# Data provided

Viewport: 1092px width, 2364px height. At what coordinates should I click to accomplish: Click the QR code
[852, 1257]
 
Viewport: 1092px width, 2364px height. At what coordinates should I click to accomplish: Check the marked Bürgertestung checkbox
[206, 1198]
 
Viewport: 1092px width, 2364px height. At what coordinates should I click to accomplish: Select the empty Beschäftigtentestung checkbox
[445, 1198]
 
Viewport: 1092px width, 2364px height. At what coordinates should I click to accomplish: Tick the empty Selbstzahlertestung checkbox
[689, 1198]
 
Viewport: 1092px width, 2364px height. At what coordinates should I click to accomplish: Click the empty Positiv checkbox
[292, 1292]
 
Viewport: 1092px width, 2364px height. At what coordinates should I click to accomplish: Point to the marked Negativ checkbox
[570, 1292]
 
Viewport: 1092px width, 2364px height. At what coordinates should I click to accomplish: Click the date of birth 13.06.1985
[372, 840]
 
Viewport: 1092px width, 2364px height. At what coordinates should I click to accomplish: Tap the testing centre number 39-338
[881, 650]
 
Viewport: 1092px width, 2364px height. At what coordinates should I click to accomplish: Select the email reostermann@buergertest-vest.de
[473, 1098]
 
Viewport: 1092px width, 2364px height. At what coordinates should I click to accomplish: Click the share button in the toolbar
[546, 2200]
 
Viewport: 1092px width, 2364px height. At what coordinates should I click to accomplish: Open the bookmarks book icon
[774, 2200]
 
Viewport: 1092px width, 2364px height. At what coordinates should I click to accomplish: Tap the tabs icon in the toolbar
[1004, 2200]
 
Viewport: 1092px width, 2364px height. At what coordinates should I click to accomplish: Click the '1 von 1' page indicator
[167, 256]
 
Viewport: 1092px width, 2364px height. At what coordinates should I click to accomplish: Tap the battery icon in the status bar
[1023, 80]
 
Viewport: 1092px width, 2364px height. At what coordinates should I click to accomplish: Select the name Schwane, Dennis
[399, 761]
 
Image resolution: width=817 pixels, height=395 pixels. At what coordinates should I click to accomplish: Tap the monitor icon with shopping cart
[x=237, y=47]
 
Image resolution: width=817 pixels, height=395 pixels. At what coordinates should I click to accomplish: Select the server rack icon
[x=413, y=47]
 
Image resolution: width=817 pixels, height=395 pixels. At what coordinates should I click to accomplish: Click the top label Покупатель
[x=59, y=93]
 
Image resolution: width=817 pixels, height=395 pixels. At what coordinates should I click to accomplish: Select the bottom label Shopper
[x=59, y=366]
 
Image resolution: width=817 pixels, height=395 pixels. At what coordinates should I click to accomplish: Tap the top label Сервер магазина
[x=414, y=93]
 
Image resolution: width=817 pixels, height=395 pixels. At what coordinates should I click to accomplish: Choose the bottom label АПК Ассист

# The exercise
Please rewrite the lines above as a Markdown table with the columns "Row" and "Line", numbering each row and leaving out the blank lines.

# Exercise solution
| Row | Line |
|---|---|
| 1 | Viewport: 1092px width, 2364px height. At what coordinates should I click to accomplish: Click the QR code |
| 2 | [852, 1257] |
| 3 | Viewport: 1092px width, 2364px height. At what coordinates should I click to accomplish: Check the marked Bürgertestung checkbox |
| 4 | [206, 1198] |
| 5 | Viewport: 1092px width, 2364px height. At what coordinates should I click to accomplish: Select the empty Beschäftigtentestung checkbox |
| 6 | [445, 1198] |
| 7 | Viewport: 1092px width, 2364px height. At what coordinates should I click to accomplish: Tick the empty Selbstzahlertestung checkbox |
| 8 | [689, 1198] |
| 9 | Viewport: 1092px width, 2364px height. At what coordinates should I click to accomplish: Click the empty Positiv checkbox |
| 10 | [292, 1292] |
| 11 | Viewport: 1092px width, 2364px height. At what coordinates should I click to accomplish: Point to the marked Negativ checkbox |
| 12 | [570, 1292] |
| 13 | Viewport: 1092px width, 2364px height. At what coordinates should I click to accomplish: Click the date of birth 13.06.1985 |
| 14 | [372, 840] |
| 15 | Viewport: 1092px width, 2364px height. At what coordinates should I click to accomplish: Tap the testing centre number 39-338 |
| 16 | [881, 650] |
| 17 | Viewport: 1092px width, 2364px height. At what coordinates should I click to accomplish: Select the email reostermann@buergertest-vest.de |
| 18 | [473, 1098] |
| 19 | Viewport: 1092px width, 2364px height. At what coordinates should I click to accomplish: Click the share button in the toolbar |
| 20 | [546, 2200] |
| 21 | Viewport: 1092px width, 2364px height. At what coordinates should I click to accomplish: Open the bookmarks book icon |
| 22 | [774, 2200] |
| 23 | Viewport: 1092px width, 2364px height. At what coordinates should I click to accomplish: Tap the tabs icon in the toolbar |
| 24 | [1004, 2200] |
| 25 | Viewport: 1092px width, 2364px height. At what coordinates should I click to accomplish: Click the '1 von 1' page indicator |
| 26 | [167, 256] |
| 27 | Viewport: 1092px width, 2364px height. At what coordinates should I click to accomplish: Tap the battery icon in the status bar |
| 28 | [1023, 80] |
| 29 | Viewport: 1092px width, 2364px height. At what coordinates should I click to accomplish: Select the name Schwane, Dennis |
| 30 | [399, 761] |
| 31 | Image resolution: width=817 pixels, height=395 pixels. At what coordinates should I click to accomplish: Tap the monitor icon with shopping cart |
| 32 | [x=237, y=47] |
| 33 | Image resolution: width=817 pixels, height=395 pixels. At what coordinates should I click to accomplish: Select the server rack icon |
| 34 | [x=413, y=47] |
| 35 | Image resolution: width=817 pixels, height=395 pixels. At what coordinates should I click to accomplish: Click the top label Покупатель |
| 36 | [x=59, y=93] |
| 37 | Image resolution: width=817 pixels, height=395 pixels. At what coordinates should I click to accomplish: Select the bottom label Shopper |
| 38 | [x=59, y=366] |
| 39 | Image resolution: width=817 pixels, height=395 pixels. At what coordinates should I click to accomplish: Tap the top label Сервер магазина |
| 40 | [x=414, y=93] |
| 41 | Image resolution: width=817 pixels, height=395 pixels. At what coordinates should I click to accomplish: Choose the bottom label АПК Ассист |